One of the hardest things about exercising is sticking with it. And, let's face it, a walk here, a bike ride there and an aerobics class every now and again isn't the stuff good, strong bodies are made of. But, if you can keep up your motivation for a couple of weeks, it will become a habit -- and you'll really see and feel results.


Here are the Top 10 Tips to make fitness as natural as waking in the morning and falling asleep at night, and are the benefits of being involved in a Wellness program.

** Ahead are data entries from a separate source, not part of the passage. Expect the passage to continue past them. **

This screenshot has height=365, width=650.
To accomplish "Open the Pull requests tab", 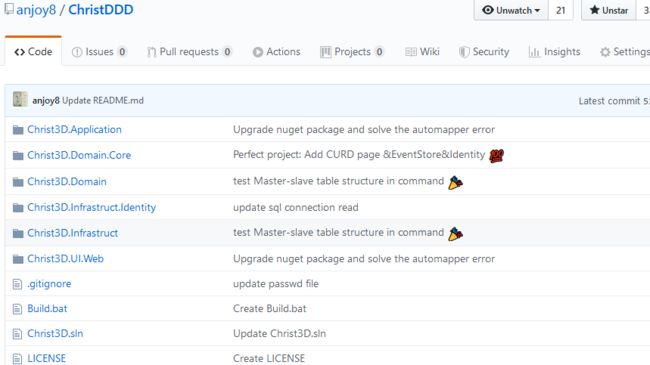I will [189, 52].
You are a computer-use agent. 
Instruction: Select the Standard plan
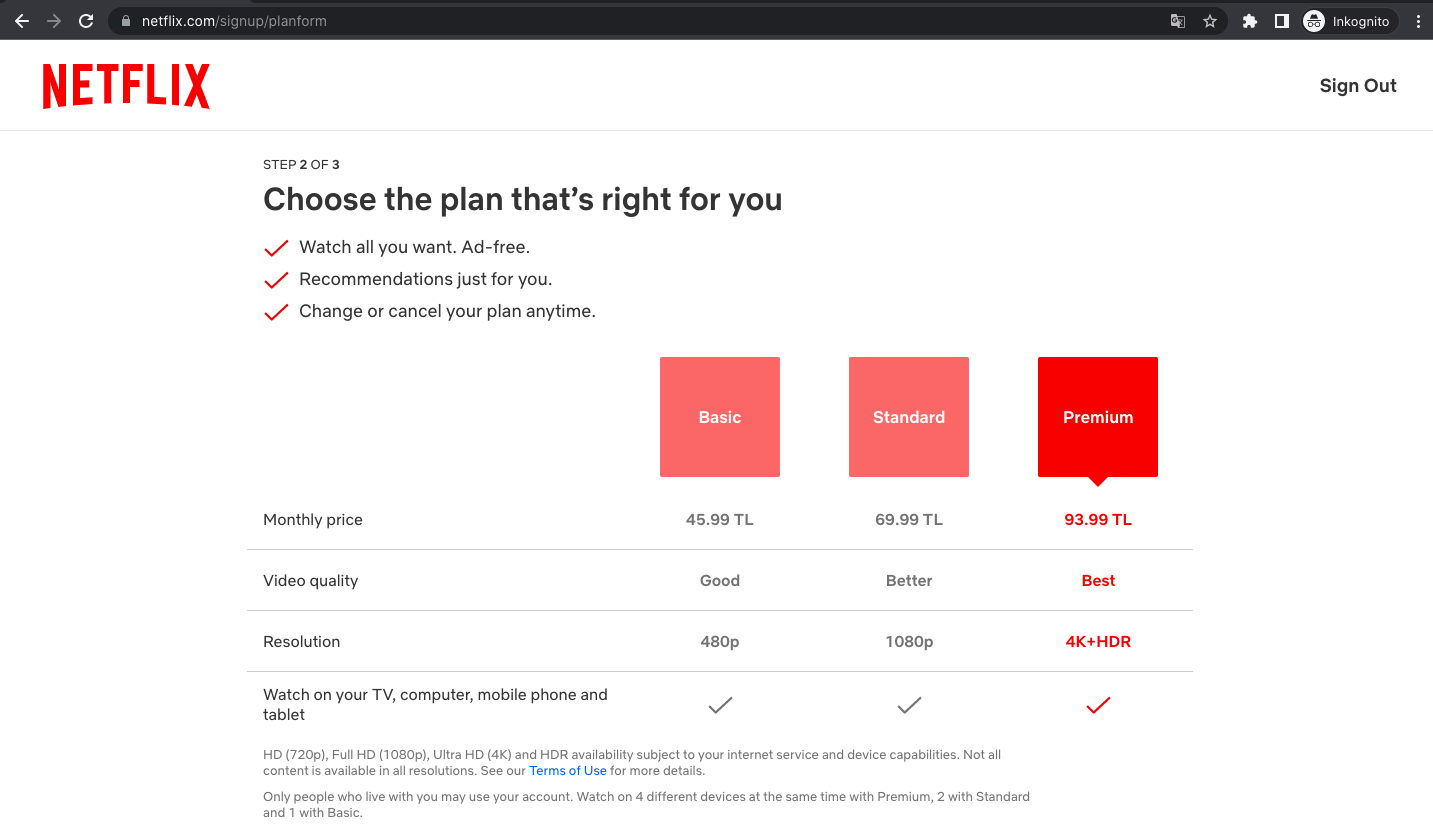point(909,417)
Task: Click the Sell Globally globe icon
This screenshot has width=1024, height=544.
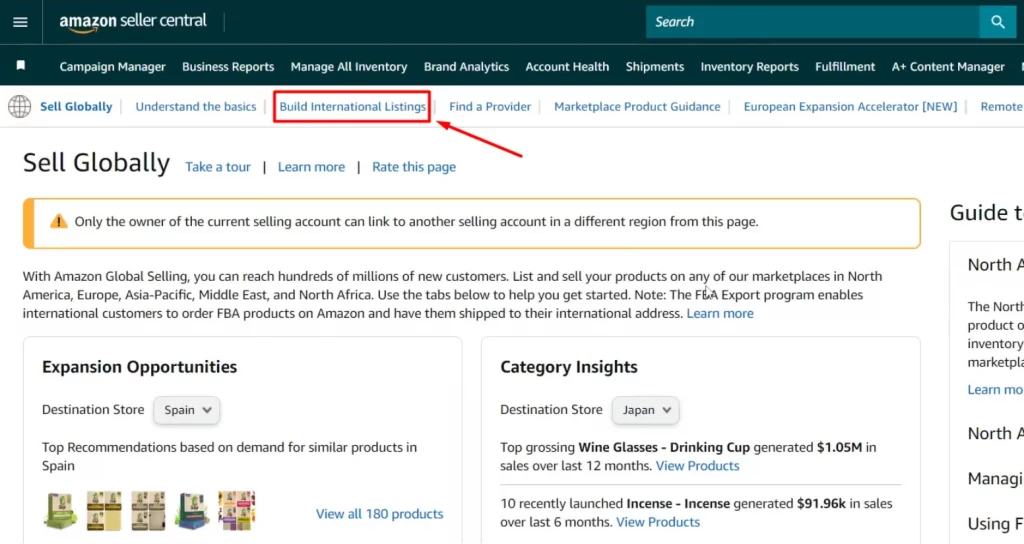Action: click(20, 107)
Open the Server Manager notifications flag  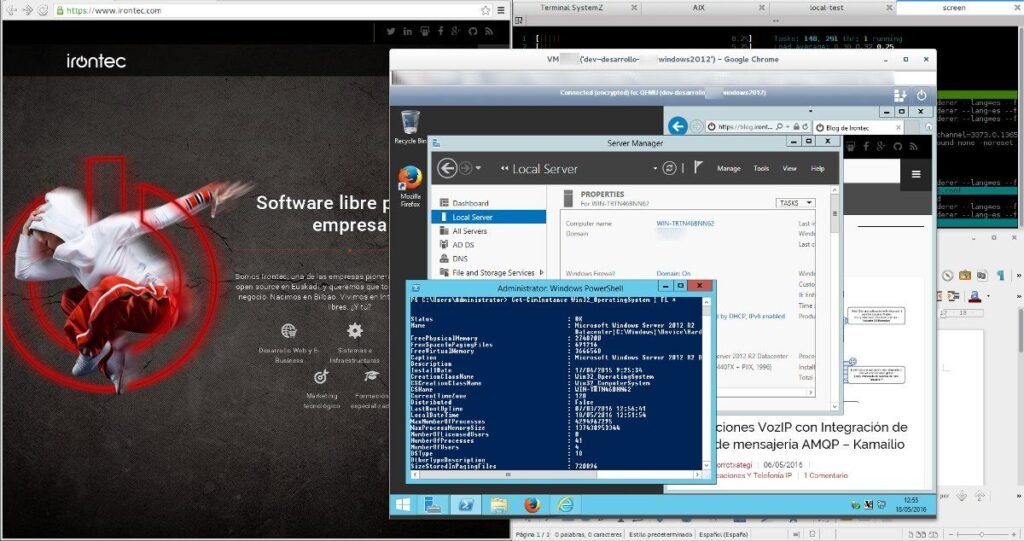[x=699, y=168]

  1. BELIEVE – You may have heard this before, but it is worth reiterating, “Whatever you believe you are right”.  Believe that you can achieve, adopt an “I can do it attitude”.   This is one area of your life that the results are guaranteed – especially if you believe it.  If you put something into an activity program, you are expending calories and you will improve, see and feel results.  Believe you can follow a plan and believe you deserve to take the time for yourself.
  2. JOURNAL – Tracking your progress can help you stay focused.  Write down not only what exercises you did, but also how you are feeling and what small changes you are noticing in your everyday life like not being short of breath, lifting something with ease or having less pain. 
  3. USE THE BUDDY SYSTEM – Exercise with a friend or spouse.  Your chances of sticking with your program double when you have a partner.  Find someone who is reliable and at the same fitness level – or a little higher.  You will be pleasantly surprised at how supporting each other will inspire you to accomplish more than you ever thought possible.  And if you have a dog, they count as exercise buddies too!  And they never cancel but rather are eager to participate!
  4. HAVE A PLAN – Know what days, times and activities, you will be performing at least one week in advance - one month would be better.  Have the proper clothing and equipment.  Do not let any obstacles interfere with your plan.  Write your exercise sessions in your appointment book weeks ahead of time.  Commit to your plan and remind yourself that you deserve to take the time for you. 
  5. SET GOALS – This is a powerful tool.  You must know your mission.  When sitting down to write out your exercise goals, they must be specific, measurable, action oriented, realistic and have a deadline.  Write them in a positive phrase.  For example, I will walk on my lunch break three days a week throughout the spring and I will perform my Yoga tape on Sunday mornings for the next six weeks.  Maybe your goal is to complete a walkathon for your favorite cause like breast cancer or to learn to roller blade.  Remind yourself often what your reasons are for doing exercise and how it fits into the bigger picture of your life.
  6. CELEBRATE YOUR SUCCESS – Have rewards ready when you reach milestones.  For example, when you can walk two miles on the treadmill treat yourself to a massage.  Make the rewards something you truly enjoy (excluding overindulging in unhealthy foods –you’ll be surprised how unrewarding it truly is).  Some ideas include a session with a personal trainer, a new exercise video, new running sneakers, an aromatherapy session, etc.
  7. REWARD YOURSELF AFTER REACHING A GOAL –If you do some activity every day, this will keep you from falling off the wagon.  Remember that two 10-minute bouts of exercise are as good as one 20-minute session.  Activities like gardening and walking the dog add up too.
  8. GET MORE REST – Sleep is just as important to your health as proper nutrition and exercise.  If you are rested, you will have more energy during the day and you won’t be too tired when it comes time to exercise.  You will wake up refreshed and energetic. 
  9. VARIETY IS THE SPICE OF LIFE – Keep changing your program – often.  You are less likely to get bored and more likely to look forward to exercising if it includes something new and exciting. 
  10. HAVE FUN – Choose activities that you enjoy.  Try something new that you never pictured yourself doing – you might be pleasantly surprised.  Use fun music, get a group to join you, take a dance class.  Try to remember what you enjoyed as a child and get creative.  Don’t be the one sitting on the sidelines while everyone else is skiing, playing volleyball, and rollerblading.  Wouldn’t it be great to say you tried it?


Remember, it’s the things that you don’t do that you regret – not the things that you do do. 

  • Don’t punish yourself if you miss a session or two or three – we all get off track at some point – despite our best efforts.  


Today is a new day and there is no time like the present to get moving!